◆ **Data provided**

★ ★ ★ ★ ★

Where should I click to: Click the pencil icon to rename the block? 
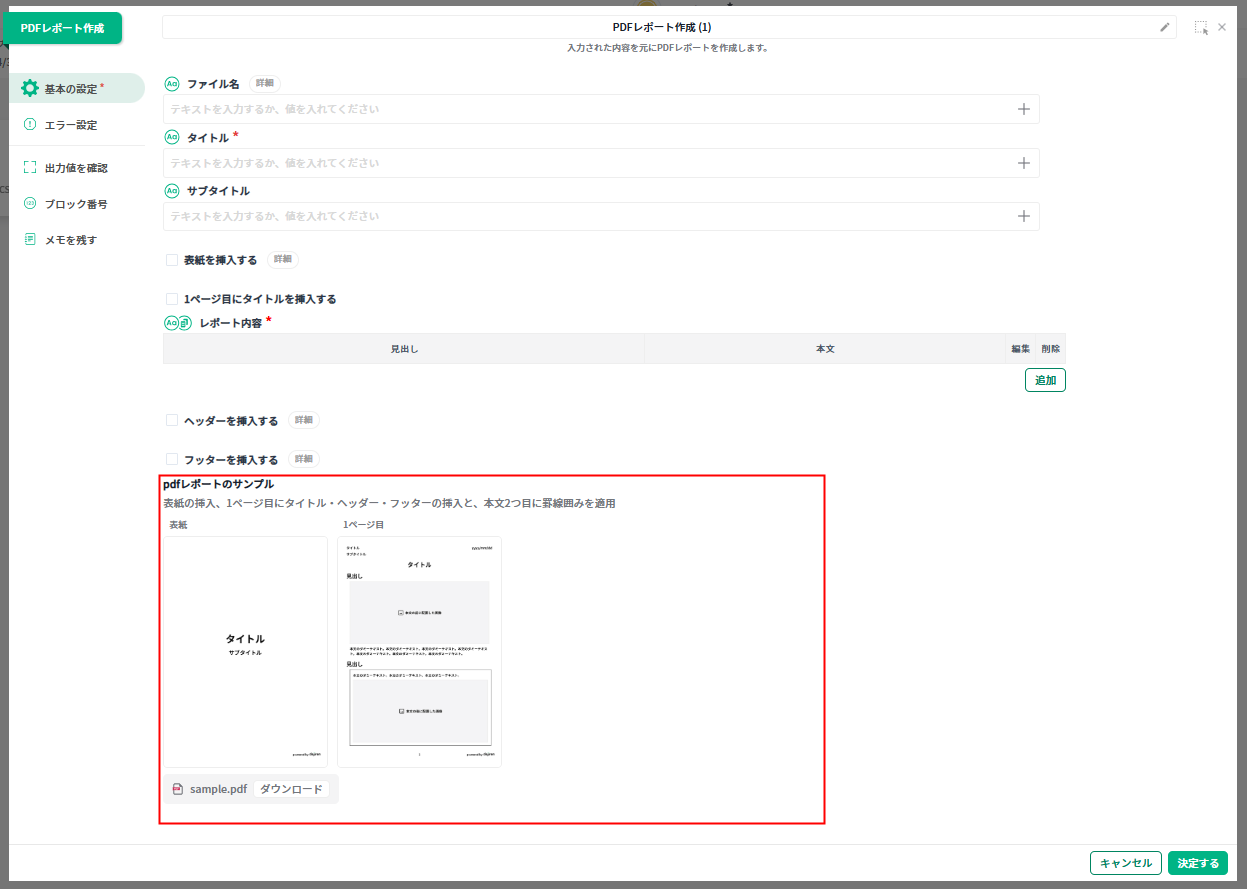tap(1164, 28)

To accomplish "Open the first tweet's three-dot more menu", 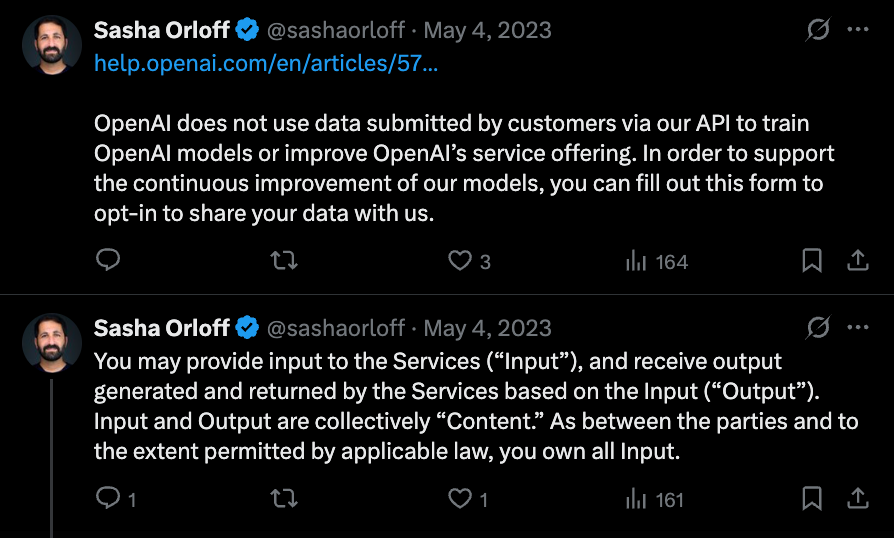I will coord(858,30).
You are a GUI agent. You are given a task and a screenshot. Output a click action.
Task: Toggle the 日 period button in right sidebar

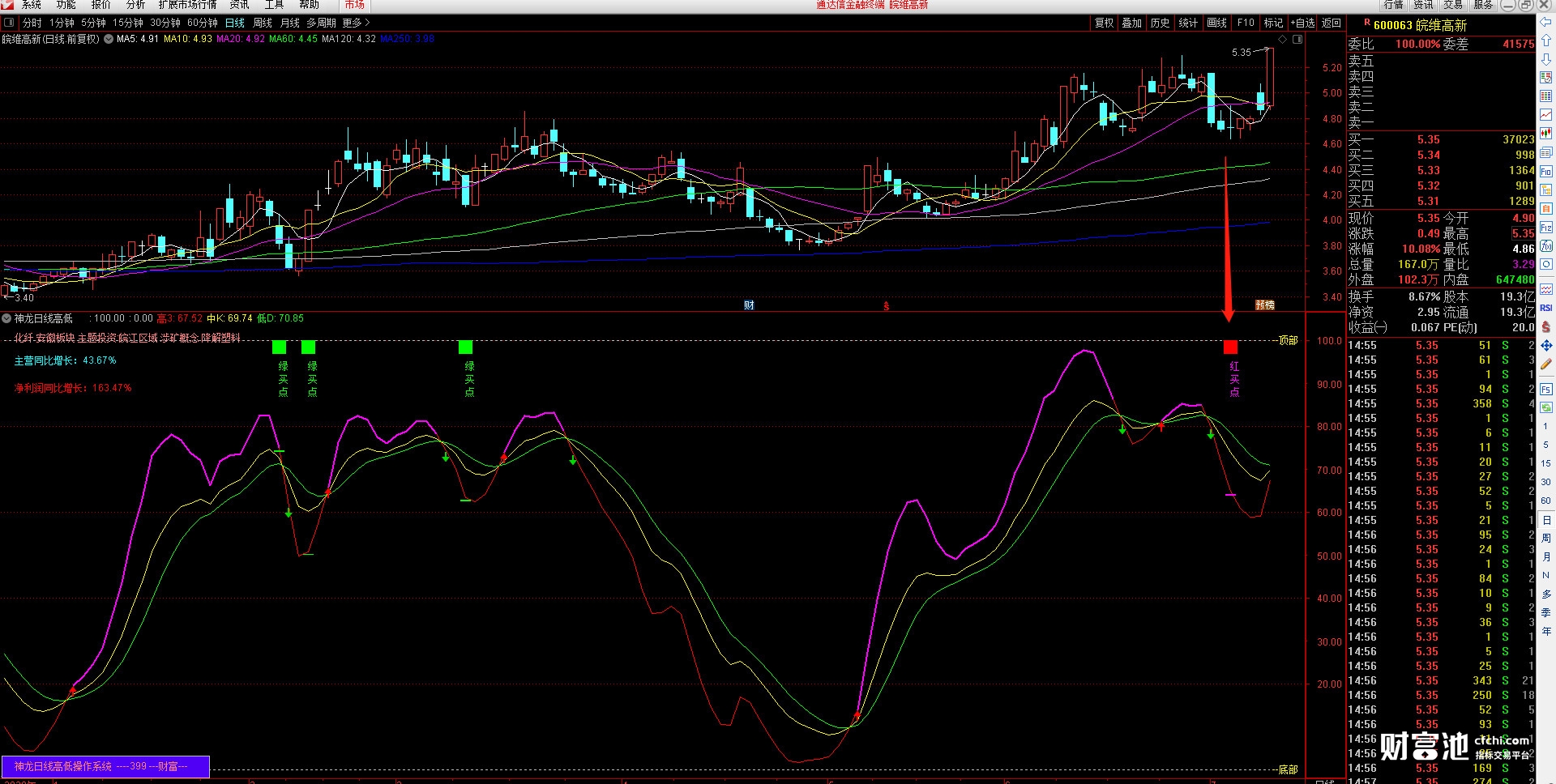click(1545, 520)
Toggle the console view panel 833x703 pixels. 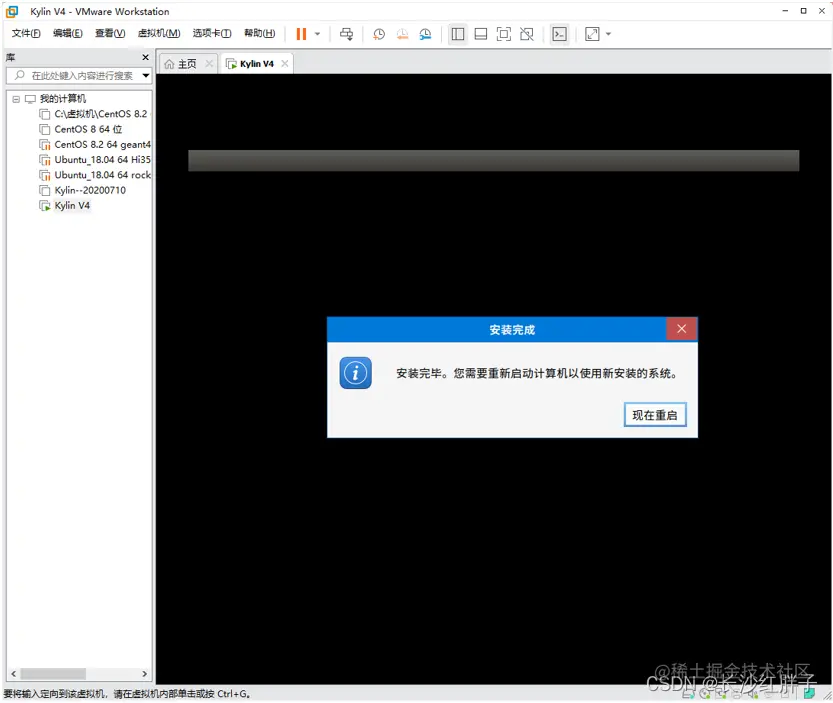pos(558,33)
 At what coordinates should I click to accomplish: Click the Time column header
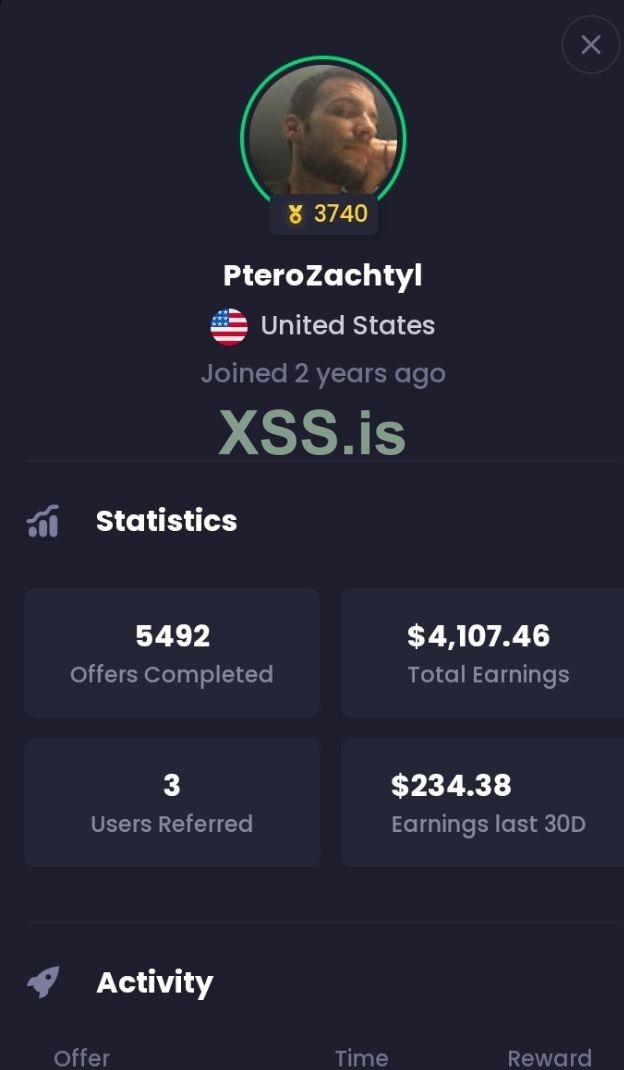pos(361,1058)
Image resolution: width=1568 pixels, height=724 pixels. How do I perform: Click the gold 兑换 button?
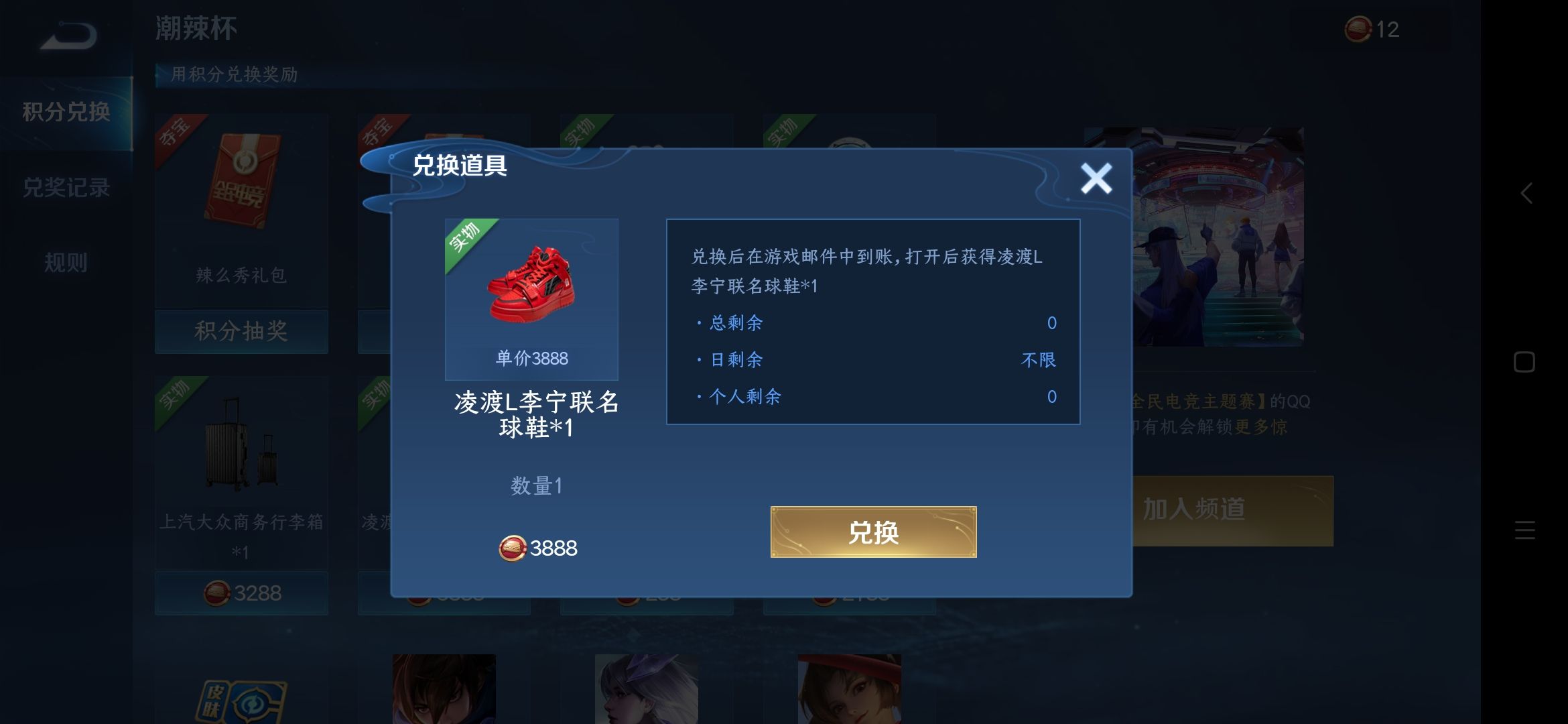pyautogui.click(x=873, y=532)
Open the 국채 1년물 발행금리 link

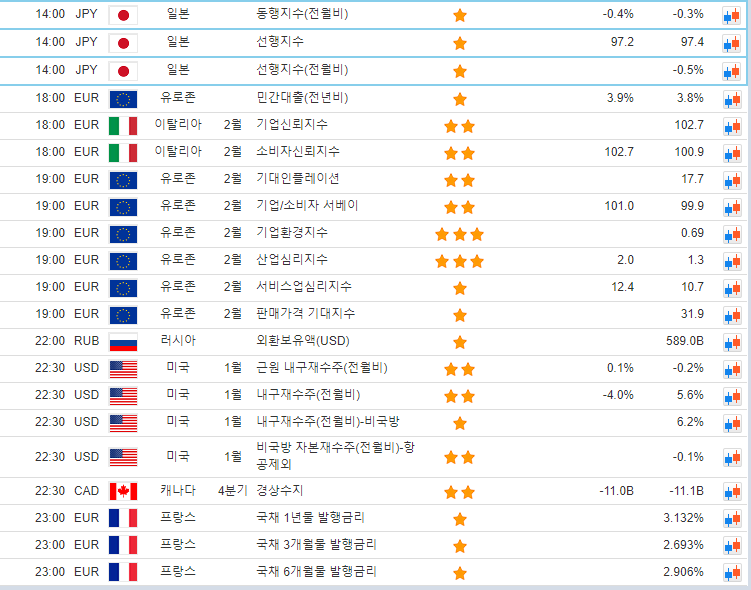[x=311, y=518]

★ ★ ★ ★ ★

◆ **Description of the task**
Copy the data word for word, from the line containing "At what coordinates" through the end of the data, including both ends. Leave the pictures out of your copy.

◆ **Written response**
 At what coordinates should I click to accomplish: Click the Time column header
pos(361,1058)
Image resolution: width=1568 pixels, height=724 pixels. How do I perform: Click the gold 兑换 button?
pyautogui.click(x=873, y=532)
Open the 국채 1년물 발행금리 link

[x=311, y=518]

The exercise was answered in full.